Text excerpt:

Gary Packwood said...

Anonymous 1:07 AM

Thank you for your helpful post which gave me a little pinhole peek into day-to-day life at Duke.

You mentioned that during your four years at Duke you questioned many of Larry Moneta's policies.

Usually, 'policies' are the responsibility of the board of trustees and the president.

Did you find that during your four years as a student that many people presented themselves as making policies 'for' Duke University?

Howard said...

1. When you couple this with the Harvard hire as university president one of the most radical persons possible, and discover this hire is to give the stamp of approval to the already radical left faculty, I think it is safe to assume that the radical Left has taken over the entire university system, complete with censorship, "laws" that only act to validate all those who get their feelings hurt and mete out punishment to those who "hurt" other's feelings, etc. etc. etc.

2. Take a look at the current Duke basketball team. It is already the result of some of the top high school players avoiding Duke like it was toxic; you can bet every recruiter in the country throws this case in the faces of parents and prospects; and will throw the anti "jock" remarks of the CCI on the table too. And should you take an even harder look at the current season you will find that Duke is being whipped by outstanding freshmen at other schools who decided against Duke.

[Dataset entries]
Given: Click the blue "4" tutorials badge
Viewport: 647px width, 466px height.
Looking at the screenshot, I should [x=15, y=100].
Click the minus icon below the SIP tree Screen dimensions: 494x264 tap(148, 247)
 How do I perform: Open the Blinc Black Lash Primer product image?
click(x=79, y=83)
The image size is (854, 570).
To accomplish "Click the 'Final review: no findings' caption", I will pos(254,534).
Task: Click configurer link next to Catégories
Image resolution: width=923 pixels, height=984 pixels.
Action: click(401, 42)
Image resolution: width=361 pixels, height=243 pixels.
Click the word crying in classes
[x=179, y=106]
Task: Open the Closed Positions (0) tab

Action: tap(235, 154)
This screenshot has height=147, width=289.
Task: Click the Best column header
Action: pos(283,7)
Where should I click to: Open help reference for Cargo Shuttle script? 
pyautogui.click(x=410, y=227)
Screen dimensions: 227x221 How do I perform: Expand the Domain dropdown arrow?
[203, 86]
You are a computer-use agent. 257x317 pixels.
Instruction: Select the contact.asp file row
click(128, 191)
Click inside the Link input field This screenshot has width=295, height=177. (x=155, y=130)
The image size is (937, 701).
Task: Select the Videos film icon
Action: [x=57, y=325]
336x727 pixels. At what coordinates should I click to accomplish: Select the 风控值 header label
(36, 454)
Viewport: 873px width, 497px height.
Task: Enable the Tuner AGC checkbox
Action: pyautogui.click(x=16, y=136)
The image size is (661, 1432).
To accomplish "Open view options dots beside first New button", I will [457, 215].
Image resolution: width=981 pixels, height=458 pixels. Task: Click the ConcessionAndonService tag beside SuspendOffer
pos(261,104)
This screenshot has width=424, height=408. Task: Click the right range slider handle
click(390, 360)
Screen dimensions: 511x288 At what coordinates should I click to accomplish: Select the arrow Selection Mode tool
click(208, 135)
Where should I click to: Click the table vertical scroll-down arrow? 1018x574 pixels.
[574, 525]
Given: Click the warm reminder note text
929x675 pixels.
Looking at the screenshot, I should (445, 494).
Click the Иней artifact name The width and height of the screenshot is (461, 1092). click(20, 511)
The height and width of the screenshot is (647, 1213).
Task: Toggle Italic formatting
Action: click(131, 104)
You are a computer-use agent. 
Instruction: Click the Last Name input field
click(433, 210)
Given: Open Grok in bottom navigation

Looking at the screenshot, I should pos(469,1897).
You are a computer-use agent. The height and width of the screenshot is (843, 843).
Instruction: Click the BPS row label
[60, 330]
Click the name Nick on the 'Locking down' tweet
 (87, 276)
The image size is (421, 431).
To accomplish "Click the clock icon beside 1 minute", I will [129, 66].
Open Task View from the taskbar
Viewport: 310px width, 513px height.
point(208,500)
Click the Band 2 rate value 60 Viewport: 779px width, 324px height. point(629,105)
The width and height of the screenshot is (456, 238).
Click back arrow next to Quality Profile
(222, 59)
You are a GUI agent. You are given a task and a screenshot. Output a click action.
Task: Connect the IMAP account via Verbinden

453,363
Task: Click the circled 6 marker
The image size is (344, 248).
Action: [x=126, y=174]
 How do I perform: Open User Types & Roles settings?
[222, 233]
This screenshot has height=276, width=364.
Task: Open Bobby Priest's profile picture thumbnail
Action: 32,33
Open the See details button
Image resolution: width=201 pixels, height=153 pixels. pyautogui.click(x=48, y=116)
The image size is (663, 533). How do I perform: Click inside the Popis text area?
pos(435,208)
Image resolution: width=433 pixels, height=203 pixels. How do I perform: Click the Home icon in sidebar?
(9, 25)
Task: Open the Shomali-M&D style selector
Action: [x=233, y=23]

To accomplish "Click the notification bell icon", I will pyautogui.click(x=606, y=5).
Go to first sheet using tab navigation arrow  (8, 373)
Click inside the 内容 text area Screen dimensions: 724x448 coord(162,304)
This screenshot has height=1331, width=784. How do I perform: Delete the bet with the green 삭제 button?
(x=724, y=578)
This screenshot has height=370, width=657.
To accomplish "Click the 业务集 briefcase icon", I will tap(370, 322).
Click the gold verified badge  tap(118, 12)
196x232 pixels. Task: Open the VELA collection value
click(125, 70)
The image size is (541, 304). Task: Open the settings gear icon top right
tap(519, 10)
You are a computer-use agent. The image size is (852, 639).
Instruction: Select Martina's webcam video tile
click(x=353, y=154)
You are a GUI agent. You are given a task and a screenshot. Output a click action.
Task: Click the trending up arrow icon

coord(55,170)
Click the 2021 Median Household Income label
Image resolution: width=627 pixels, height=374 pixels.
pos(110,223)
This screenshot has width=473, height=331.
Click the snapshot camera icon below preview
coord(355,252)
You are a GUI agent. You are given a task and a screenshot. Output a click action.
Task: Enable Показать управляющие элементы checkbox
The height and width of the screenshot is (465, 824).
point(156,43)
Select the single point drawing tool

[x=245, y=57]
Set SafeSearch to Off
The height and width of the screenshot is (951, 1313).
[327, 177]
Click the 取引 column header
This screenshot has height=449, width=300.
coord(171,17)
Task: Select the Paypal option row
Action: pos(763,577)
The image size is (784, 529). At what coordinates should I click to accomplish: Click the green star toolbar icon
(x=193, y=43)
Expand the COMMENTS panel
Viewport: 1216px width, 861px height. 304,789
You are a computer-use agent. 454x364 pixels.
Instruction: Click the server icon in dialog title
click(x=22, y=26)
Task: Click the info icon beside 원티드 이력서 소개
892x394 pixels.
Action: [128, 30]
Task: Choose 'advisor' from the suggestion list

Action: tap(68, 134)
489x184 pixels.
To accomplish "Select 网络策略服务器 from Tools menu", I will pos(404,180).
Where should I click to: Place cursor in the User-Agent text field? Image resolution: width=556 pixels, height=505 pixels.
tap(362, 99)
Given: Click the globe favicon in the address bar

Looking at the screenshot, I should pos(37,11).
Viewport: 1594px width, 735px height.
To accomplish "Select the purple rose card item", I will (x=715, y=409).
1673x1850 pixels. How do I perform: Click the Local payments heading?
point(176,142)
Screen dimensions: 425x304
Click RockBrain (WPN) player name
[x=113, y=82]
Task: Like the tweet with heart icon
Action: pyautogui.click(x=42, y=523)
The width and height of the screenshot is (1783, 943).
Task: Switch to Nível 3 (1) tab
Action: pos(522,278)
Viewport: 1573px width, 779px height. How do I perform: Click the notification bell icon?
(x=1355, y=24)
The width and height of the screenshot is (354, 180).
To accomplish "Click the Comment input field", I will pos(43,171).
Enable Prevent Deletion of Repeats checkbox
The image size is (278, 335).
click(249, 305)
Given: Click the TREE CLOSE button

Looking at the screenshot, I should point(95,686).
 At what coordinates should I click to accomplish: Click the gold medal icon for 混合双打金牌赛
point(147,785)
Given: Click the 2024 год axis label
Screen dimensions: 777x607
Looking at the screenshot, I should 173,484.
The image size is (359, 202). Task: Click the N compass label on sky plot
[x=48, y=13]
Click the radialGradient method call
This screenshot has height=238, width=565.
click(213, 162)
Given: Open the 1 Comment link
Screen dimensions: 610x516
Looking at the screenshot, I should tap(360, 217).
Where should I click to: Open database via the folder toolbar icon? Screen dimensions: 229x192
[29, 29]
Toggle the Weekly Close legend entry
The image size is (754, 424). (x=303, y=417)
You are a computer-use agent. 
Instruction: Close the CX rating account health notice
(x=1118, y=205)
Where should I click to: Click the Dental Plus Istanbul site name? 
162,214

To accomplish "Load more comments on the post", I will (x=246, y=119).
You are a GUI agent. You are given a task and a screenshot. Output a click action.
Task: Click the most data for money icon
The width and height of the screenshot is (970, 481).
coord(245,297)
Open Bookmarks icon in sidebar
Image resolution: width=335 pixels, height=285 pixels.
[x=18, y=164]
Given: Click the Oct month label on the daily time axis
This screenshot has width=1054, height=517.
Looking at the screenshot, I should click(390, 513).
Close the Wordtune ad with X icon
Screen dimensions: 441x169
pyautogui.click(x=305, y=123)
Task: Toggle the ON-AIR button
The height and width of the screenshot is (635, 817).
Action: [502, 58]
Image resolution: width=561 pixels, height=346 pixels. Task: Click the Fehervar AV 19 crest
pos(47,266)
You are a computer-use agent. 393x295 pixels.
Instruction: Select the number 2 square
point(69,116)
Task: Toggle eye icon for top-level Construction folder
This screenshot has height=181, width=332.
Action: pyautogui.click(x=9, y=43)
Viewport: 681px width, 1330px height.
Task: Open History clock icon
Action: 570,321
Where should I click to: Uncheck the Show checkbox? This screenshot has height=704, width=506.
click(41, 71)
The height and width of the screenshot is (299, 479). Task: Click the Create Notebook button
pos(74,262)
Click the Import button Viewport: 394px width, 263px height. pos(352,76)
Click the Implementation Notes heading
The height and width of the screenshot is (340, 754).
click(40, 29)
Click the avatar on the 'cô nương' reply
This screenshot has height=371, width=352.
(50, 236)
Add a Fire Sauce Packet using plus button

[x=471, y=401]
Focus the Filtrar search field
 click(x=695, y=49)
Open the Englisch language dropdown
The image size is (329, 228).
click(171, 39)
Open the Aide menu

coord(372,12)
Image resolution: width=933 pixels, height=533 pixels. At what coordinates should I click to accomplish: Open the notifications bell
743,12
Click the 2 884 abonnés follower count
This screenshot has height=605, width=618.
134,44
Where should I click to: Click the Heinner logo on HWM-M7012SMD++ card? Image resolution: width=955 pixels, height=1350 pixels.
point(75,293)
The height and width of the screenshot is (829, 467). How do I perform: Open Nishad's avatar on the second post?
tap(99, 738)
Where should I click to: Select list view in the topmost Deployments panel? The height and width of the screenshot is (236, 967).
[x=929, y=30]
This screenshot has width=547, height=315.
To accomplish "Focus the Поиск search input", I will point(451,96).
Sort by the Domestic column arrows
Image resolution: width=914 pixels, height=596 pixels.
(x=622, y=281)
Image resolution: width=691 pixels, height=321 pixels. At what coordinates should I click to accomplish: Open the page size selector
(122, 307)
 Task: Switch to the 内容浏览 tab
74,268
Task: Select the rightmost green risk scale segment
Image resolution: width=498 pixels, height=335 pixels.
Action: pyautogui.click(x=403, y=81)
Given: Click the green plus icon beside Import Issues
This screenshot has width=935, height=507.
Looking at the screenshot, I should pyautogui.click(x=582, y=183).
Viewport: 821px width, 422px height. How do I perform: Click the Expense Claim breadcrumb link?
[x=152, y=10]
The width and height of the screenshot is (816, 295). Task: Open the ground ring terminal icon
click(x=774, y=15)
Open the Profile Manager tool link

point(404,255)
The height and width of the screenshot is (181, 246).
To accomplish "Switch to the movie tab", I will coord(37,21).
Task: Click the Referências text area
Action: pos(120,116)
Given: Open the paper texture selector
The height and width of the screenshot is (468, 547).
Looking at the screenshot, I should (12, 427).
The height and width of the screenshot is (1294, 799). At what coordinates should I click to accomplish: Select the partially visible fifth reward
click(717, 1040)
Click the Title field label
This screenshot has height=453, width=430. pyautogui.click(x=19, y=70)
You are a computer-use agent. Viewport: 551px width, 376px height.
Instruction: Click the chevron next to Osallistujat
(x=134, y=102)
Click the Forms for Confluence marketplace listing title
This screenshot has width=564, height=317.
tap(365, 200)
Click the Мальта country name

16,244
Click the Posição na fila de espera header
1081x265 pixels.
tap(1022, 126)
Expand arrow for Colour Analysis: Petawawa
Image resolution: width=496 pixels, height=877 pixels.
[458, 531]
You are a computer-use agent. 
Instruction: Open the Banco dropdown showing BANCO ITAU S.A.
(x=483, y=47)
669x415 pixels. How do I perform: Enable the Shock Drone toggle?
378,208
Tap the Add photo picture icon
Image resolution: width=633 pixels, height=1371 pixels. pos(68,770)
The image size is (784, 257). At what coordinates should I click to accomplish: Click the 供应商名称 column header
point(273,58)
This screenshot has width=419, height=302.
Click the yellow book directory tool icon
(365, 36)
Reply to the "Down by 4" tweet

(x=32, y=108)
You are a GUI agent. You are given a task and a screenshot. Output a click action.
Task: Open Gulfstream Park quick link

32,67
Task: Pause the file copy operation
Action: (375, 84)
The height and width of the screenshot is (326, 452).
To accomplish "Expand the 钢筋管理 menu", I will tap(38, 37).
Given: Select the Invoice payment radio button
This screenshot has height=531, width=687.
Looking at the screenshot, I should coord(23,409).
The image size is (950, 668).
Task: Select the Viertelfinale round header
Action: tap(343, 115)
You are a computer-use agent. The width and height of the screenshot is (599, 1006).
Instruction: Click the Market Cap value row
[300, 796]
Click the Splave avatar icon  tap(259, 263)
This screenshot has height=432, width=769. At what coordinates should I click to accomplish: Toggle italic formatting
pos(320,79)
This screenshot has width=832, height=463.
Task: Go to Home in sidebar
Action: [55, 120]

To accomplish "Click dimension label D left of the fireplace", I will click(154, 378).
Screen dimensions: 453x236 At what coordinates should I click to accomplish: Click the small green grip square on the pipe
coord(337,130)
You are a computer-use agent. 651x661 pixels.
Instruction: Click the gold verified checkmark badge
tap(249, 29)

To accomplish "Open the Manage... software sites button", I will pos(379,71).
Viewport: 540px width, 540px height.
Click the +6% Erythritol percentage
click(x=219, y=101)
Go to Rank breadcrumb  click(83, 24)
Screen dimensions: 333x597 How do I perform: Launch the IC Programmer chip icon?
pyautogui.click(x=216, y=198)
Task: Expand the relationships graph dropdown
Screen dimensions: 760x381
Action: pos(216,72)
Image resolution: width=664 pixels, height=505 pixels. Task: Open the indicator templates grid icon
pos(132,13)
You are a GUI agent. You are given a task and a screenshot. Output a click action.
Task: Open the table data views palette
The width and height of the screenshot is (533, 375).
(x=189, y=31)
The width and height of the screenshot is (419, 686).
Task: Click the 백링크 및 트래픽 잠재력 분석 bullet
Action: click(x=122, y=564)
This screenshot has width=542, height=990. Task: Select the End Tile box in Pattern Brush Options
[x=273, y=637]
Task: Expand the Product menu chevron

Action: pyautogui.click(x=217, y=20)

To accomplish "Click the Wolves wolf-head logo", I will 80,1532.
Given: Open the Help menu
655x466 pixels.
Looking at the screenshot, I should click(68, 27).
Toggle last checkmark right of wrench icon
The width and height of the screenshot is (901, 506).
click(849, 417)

Activity:
Decide whether each statement agrees with the comment thread, answering yes or no and quoting the words of the thread that settle it. 1. Gary Packwood says policies are usually the responsibility of the board of trustees and the president. 2. Howard says some top high school players have been eager to join Duke. 3. Gary Packwood says the post gave a full view of day-to-day life at Duke. The entries have nothing to do with the text.

Final answer:
1. Yes: "Usually, 'policies' are the responsibility of the board of trustees and the president."
2. No: "some of the top high school players avoiding Duke like it was toxic"
3. No: "a little pinhole peek into day-to-day life at Duke"